Skip the pictures. Quote every line below, exactly, from the one with "Click the Open icon in actions list" through the final line.

· · · ·

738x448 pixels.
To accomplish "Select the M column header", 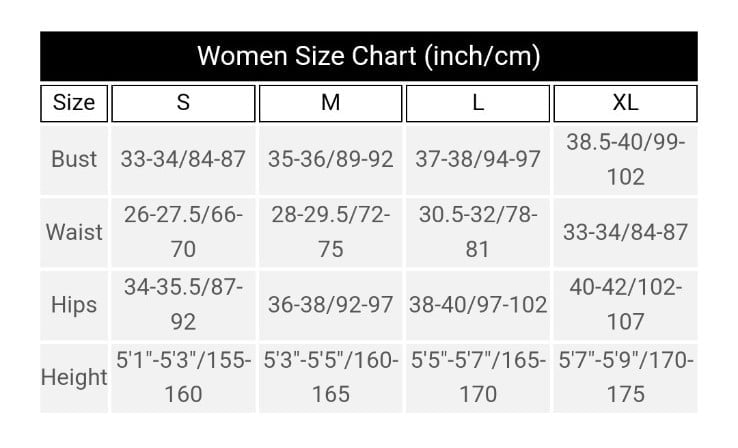I will click(330, 103).
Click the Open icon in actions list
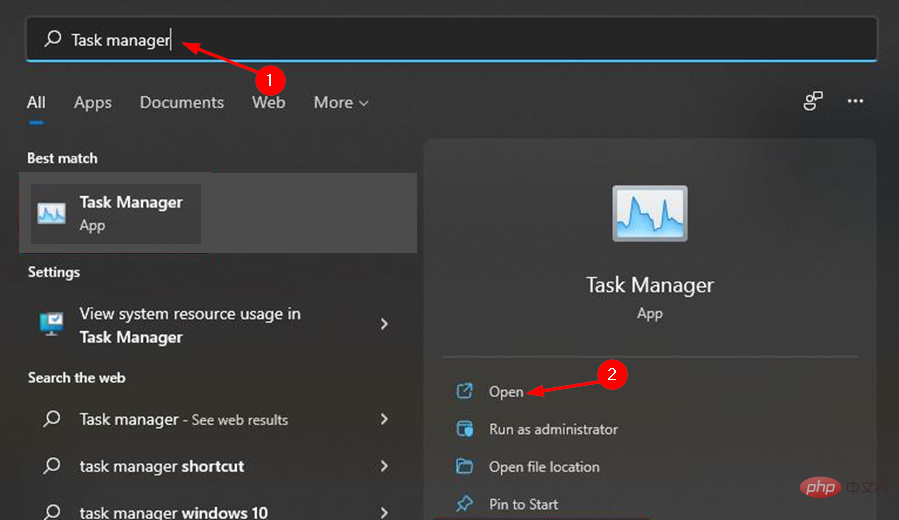Screen dimensions: 899x520 (x=464, y=391)
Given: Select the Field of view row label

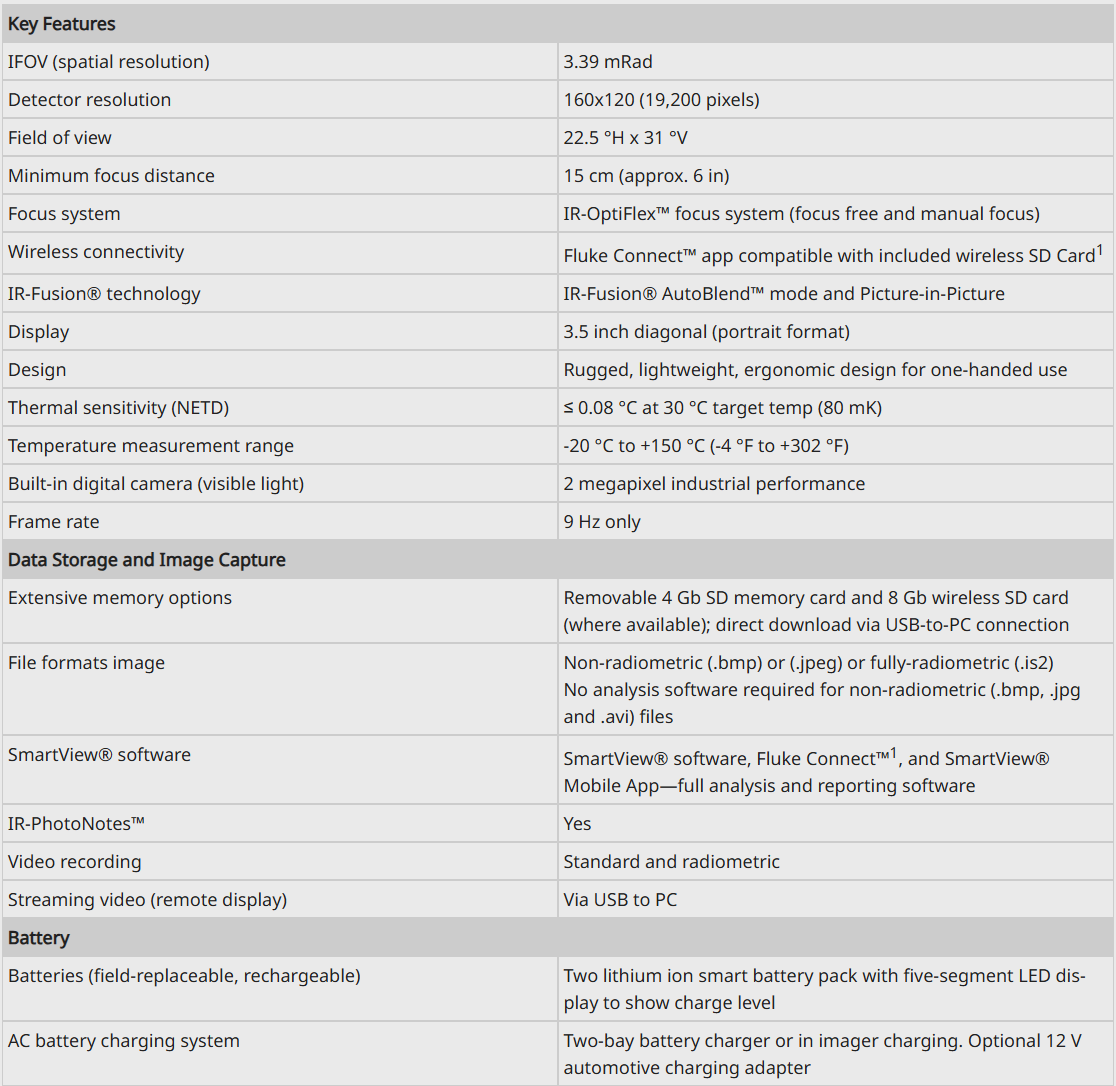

· · · ·

* [Solution to this exercise]
Click the Open icon in actions list
Screen dimensions: 899x520 (x=464, y=391)
Given: Select the Field of view row label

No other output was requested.